● Aim of the exercise: For the entries below, the result should be an exact transcription of the lines from the one with "For every named target in this 2576×1449" up to and including the one with "[Search] (1516, 31)", and only those.
═════ Given entries
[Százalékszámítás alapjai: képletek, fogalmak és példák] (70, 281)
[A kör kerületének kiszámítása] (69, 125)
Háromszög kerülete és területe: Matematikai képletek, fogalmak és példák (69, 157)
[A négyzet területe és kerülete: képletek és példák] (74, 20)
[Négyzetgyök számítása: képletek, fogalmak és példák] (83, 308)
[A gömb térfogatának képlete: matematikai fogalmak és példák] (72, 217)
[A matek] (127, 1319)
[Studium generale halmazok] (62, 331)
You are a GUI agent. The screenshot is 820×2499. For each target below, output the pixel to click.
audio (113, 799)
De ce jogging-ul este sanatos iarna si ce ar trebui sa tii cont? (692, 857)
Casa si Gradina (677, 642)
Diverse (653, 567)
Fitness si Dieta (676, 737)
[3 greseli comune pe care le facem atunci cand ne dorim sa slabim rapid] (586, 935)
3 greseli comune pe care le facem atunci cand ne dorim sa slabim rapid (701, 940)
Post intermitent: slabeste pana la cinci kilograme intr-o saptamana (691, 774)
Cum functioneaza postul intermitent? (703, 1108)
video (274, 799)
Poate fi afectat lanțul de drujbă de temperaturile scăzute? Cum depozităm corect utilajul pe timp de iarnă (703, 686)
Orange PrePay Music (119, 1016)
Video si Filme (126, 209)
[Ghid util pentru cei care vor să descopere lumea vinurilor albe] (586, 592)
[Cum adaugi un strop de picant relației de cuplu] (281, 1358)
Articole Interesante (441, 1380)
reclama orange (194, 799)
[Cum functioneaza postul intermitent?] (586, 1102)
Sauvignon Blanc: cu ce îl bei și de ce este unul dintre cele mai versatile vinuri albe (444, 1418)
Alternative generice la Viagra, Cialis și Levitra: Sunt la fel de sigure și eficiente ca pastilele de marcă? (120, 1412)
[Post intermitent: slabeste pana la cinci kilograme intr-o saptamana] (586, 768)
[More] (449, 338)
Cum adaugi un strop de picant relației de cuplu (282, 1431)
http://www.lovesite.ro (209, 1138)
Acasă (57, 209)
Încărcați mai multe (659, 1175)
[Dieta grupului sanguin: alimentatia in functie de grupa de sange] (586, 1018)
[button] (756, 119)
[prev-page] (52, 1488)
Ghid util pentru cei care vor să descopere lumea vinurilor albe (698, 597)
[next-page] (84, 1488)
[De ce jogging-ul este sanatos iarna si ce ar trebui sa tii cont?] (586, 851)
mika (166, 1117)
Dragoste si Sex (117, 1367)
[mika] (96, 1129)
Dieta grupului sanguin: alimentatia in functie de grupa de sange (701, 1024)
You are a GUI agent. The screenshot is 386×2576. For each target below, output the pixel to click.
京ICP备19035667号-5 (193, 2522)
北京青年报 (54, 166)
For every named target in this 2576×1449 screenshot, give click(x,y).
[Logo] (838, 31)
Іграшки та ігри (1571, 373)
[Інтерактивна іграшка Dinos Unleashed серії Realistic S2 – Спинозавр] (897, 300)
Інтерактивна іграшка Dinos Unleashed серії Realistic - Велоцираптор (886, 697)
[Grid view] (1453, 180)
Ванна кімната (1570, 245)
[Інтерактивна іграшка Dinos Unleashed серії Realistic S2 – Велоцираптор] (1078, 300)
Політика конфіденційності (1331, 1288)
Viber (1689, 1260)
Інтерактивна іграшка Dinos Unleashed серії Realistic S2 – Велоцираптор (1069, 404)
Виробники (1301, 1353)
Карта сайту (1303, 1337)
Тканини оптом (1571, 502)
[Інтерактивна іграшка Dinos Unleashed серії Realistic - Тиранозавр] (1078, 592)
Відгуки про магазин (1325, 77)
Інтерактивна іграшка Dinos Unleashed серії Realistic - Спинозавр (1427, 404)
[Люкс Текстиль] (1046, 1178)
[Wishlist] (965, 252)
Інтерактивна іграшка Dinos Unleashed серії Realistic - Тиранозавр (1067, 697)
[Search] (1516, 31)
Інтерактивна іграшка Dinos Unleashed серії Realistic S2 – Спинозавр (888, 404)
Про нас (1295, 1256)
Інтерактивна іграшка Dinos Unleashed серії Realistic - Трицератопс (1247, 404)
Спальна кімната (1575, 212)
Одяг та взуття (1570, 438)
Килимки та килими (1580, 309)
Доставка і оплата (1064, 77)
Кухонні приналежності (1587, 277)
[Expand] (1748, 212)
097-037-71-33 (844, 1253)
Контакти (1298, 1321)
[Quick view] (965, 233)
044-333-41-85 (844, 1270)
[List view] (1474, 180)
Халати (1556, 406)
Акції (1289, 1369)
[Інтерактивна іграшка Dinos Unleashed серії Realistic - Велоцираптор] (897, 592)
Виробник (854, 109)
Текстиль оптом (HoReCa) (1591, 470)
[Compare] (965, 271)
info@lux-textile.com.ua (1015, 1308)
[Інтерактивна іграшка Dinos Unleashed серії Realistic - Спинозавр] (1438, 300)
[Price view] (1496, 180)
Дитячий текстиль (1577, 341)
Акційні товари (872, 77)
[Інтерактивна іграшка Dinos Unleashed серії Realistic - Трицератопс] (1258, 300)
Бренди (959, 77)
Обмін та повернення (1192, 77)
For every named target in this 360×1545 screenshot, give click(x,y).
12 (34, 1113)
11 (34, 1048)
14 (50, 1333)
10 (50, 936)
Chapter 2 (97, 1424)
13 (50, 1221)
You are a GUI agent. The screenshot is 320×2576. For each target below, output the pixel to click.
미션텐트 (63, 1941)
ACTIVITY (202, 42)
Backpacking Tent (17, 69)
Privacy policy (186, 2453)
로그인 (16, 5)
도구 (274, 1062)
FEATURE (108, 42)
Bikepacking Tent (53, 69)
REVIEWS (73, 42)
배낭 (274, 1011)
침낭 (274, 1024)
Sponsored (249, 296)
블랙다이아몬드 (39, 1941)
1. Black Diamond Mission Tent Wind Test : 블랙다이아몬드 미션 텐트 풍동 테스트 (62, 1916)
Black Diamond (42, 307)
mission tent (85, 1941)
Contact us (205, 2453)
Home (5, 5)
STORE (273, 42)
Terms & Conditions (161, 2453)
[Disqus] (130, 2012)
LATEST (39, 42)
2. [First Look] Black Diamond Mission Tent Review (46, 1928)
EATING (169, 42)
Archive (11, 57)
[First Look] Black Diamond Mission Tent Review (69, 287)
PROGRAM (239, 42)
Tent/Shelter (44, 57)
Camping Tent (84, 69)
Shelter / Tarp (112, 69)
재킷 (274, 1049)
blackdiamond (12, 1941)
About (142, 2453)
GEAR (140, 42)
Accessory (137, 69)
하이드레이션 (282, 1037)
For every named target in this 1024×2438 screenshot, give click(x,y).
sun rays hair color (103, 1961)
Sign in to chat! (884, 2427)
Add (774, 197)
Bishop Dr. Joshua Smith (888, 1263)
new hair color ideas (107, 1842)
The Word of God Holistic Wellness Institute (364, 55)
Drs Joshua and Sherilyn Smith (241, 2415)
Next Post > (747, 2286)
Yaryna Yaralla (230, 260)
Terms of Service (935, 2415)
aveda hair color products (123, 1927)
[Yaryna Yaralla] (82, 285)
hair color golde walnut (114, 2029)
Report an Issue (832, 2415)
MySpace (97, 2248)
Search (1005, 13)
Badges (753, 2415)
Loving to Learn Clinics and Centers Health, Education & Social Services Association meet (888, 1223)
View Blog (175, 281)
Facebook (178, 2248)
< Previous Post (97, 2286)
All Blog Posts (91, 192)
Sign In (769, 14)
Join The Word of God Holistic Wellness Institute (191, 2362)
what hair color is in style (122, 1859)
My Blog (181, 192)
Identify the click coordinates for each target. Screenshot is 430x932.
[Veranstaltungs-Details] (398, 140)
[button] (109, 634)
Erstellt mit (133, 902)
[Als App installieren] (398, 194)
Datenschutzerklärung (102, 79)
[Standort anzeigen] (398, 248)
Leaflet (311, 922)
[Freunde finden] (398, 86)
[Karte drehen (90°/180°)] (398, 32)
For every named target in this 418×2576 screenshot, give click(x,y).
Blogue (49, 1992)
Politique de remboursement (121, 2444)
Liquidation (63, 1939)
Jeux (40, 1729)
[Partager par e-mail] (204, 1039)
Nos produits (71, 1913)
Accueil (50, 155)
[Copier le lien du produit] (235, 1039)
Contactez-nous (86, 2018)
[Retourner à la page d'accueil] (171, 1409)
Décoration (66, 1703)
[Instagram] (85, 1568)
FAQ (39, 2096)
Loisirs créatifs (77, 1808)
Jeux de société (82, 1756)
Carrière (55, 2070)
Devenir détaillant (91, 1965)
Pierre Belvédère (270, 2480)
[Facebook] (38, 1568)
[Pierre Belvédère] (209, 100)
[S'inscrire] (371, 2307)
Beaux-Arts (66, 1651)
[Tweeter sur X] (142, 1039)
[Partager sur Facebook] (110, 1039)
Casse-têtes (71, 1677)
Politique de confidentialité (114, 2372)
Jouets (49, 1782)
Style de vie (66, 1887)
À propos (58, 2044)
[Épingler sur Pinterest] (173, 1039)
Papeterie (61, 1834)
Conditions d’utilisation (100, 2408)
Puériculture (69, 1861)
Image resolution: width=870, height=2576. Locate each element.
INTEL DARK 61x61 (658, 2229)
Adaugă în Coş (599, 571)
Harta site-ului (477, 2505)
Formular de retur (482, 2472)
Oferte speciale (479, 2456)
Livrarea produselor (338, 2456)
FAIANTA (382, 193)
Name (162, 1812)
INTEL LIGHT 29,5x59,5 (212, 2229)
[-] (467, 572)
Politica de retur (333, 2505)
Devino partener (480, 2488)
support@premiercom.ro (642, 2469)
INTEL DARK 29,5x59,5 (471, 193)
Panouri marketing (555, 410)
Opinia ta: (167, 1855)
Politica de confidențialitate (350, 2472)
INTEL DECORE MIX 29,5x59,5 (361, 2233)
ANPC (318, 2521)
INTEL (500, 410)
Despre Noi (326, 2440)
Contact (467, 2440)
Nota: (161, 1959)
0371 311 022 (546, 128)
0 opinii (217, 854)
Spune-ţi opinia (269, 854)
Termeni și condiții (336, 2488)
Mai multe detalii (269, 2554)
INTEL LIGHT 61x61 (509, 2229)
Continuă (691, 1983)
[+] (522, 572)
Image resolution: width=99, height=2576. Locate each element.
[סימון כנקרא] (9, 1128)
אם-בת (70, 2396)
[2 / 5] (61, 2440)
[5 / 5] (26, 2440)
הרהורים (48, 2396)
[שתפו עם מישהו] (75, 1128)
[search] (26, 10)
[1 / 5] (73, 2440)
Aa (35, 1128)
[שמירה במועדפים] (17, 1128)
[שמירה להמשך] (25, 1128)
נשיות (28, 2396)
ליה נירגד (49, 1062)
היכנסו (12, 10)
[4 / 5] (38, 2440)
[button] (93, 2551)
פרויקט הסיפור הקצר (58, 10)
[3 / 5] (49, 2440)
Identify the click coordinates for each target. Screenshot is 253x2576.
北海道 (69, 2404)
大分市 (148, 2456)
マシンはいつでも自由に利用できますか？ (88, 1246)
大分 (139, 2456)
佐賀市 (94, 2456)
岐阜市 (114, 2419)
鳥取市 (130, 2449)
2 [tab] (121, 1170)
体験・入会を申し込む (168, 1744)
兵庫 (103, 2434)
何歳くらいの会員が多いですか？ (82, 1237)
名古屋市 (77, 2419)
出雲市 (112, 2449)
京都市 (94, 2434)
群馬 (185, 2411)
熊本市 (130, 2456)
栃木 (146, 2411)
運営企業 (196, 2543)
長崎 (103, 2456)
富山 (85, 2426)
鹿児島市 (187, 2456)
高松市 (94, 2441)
══════════
● Expected output:
For every named target in this 2576×1449 screenshot, give click(x,y).
[Logo] (838, 31)
Іграшки та ігри (1571, 373)
[Інтерактивна іграшка Dinos Unleashed серії Realistic S2 – Спинозавр] (897, 300)
Інтерактивна іграшка Dinos Unleashed серії Realistic - Велоцираптор (886, 697)
[Grid view] (1453, 180)
Ванна кімната (1570, 245)
[Інтерактивна іграшка Dinos Unleashed серії Realistic S2 – Велоцираптор] (1078, 300)
Політика конфіденційності (1331, 1288)
Viber (1689, 1260)
Інтерактивна іграшка Dinos Unleashed серії Realistic S2 – Велоцираптор (1069, 404)
Виробники (1301, 1353)
Карта сайту (1303, 1337)
Тканини оптом (1571, 502)
[Інтерактивна іграшка Dinos Unleashed серії Realistic - Тиранозавр] (1078, 592)
Відгуки про магазин (1325, 77)
Інтерактивна іграшка Dinos Unleashed серії Realistic - Спинозавр (1427, 404)
[Люкс Текстиль] (1046, 1178)
[Wishlist] (965, 252)
Інтерактивна іграшка Dinos Unleashed серії Realistic - Тиранозавр (1067, 697)
[Search] (1516, 31)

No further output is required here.